The Metropolitan Transportation Agency (MTA) is shortchanging Long Island Bus riders and both Nassau and the MTA are underfunding the bus system, according to a study released by Nassau County Comptroller George Maragos late Wednesday morning.
"What we have found," Maragos said, is the "MTA is underfunding" the Long Island Bus. The MTA currently provides $21.5 million for the Long Island Bus subsidy, which translates into $.69 per rider compared to $1.60 for passengers of a commuter rail such as the Long Island Rail Road.
"The LI Bus customer is treated unfairly," Maragos said. "They need to treat all commuters equally."
Approximately 31 million riders use Long Island Bus annually. Nassau is also underfunding the Long Island Bus by $8 million, according to Maragos, when compared to subsidies provided by Westchester County.
The Long Island Bus is at the center of a heated debate between Nassau County and the MTA over subsidy payments to help keep the system afloat. The MTA has said that it would implement severe service cutbacks as of Jan. 1, 2011 unless Nassau County substantially increases its contribution amount to the system from $9.1 million to $36.1 million.
"It's going to be devastating to the local community if the service is reduced," Maragos said.
Nassau County Executive Ed Mangano has stated that he is exploring options to privatize Long Island Bus, due to the county's own fiscal crisis. Maragos stated that privatizing the bus system "would cost (Nassau) more" in the long run, between $17 and $19 million annually.
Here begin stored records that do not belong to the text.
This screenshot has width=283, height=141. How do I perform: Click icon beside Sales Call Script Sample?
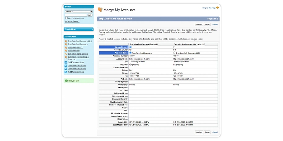click(66, 54)
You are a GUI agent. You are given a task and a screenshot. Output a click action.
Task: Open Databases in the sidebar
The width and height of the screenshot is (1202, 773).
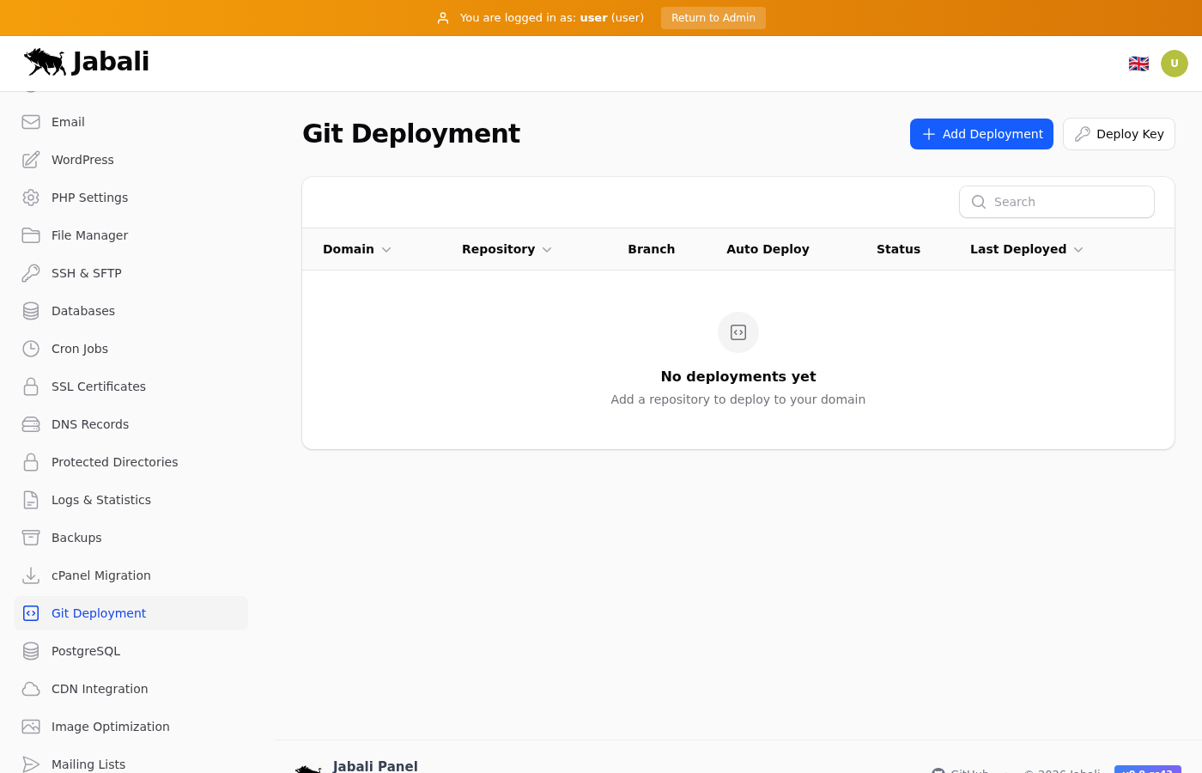[83, 311]
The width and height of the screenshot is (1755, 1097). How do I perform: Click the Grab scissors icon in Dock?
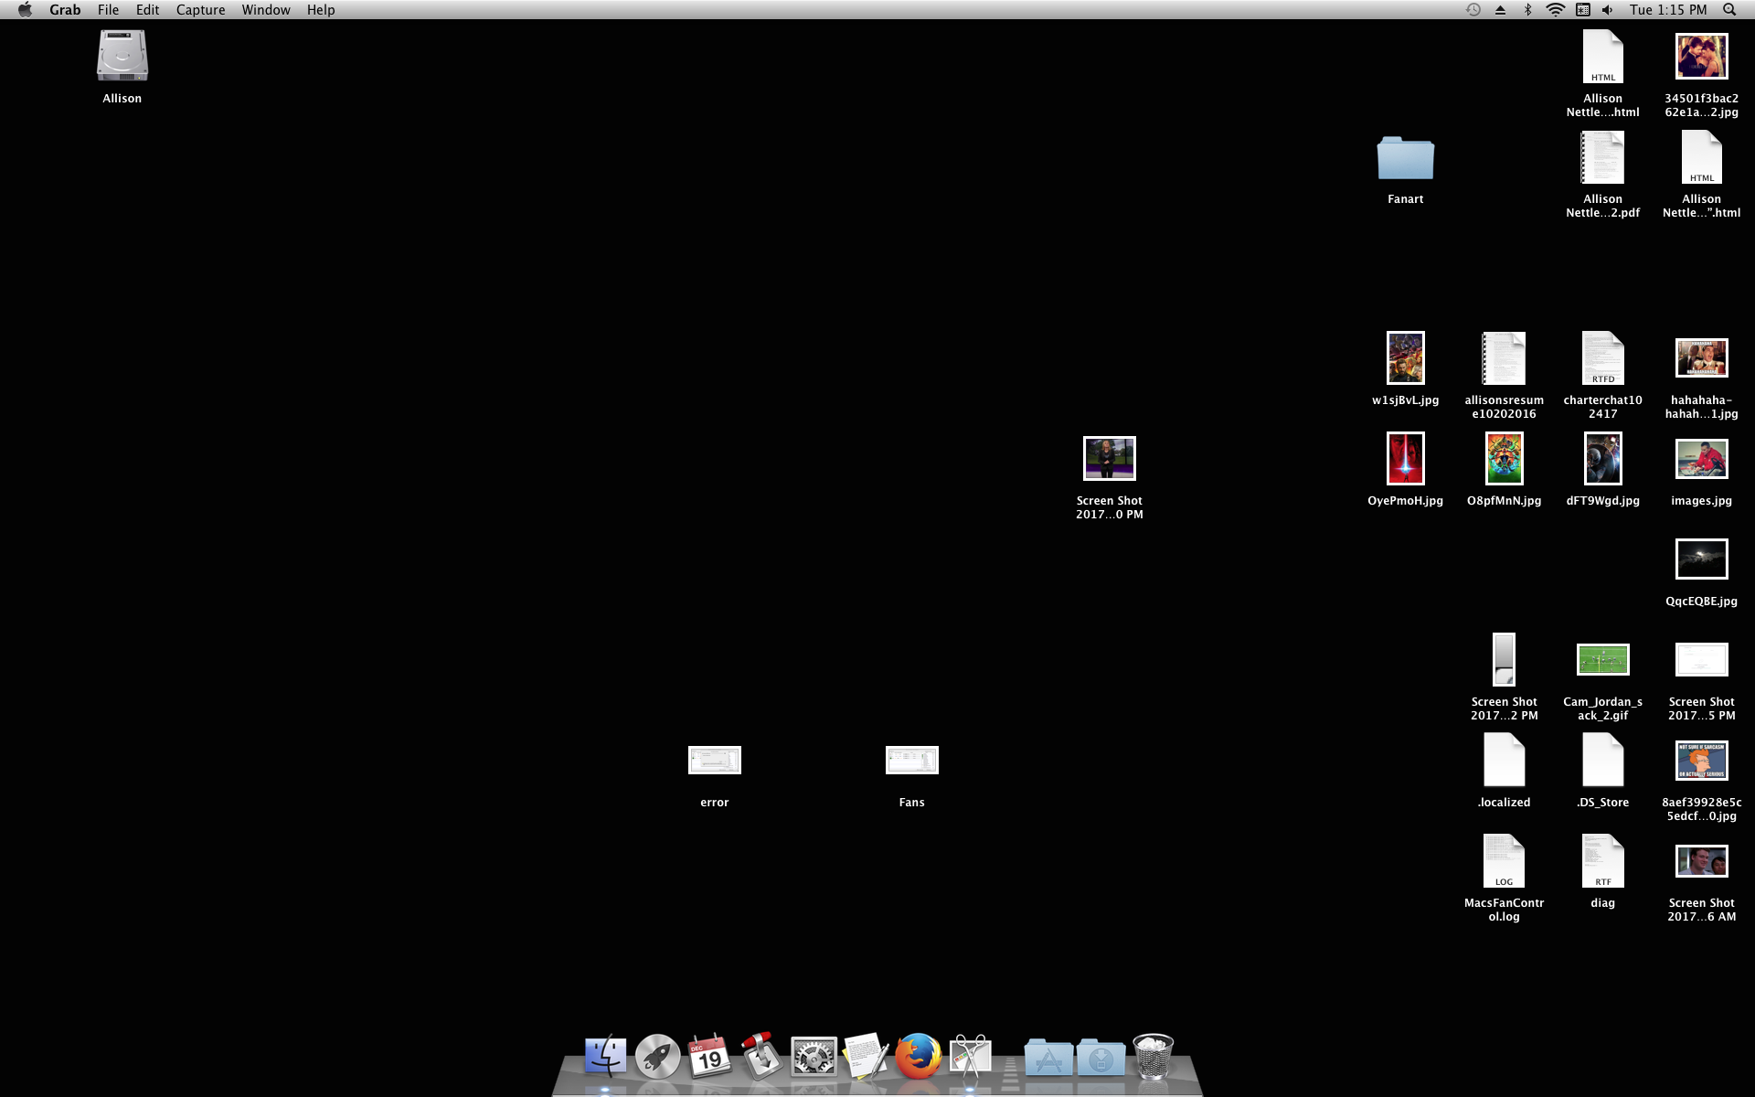coord(970,1058)
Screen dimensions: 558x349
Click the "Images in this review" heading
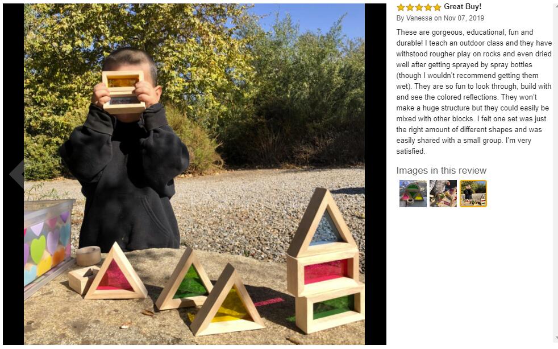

Maragos' office estimates that the contribution would increase to $17.2 million from Nassau County if the bus system was privatized, and "privatization risks losing state and federal subsidies," he said. Currently, no privatized public transportation system exists that does not receive subsidies. State and local subsidies are derived from the New York Sate Mass Transportation Operating Assistance (STOA) and the Nassau County subsidy. The STOA portion of the subsidies made up $8.6 million in 2010, but would fall to $3.3 million in 2011.
The MTA has offered the county the option of gradual step increases in order to raise Nassau's contribution over time, indicating that with an $800 million budget gap, it can no longer afford to pay for the increasing costs at LI Bus.
Maragos encouraged both parties to continue negotiating, hoping that his report would see a "thaw" in the "extreme" positions both sides are taking. It is the comptroller's recommendation that the MTA explore cost-saving measures by reducing Long Island bus operating expenses by 4 percent so that no increase in subsidies from either the MTA or Nassau County would be necessary.
"Four percent should not impact any cutback in service," Maragos said. "The solution is so simple."
Three options were arrived at in the study by the comptroller's office: stay with the current MTA operation; privatize using "peer county models" such as Rochester, Niagara, Westchester and Suffolk; or select one of the bidders in the initiative undertaken by the Mangano administration.
Should there be any increase, it is the comptroller's recommendation that the subsidies be increased proportionally on both sides. In a statement, Maragos did take the position that if the county is "forced to contribute the full subsidy demanded by the MTA," then his office would recommend privatization.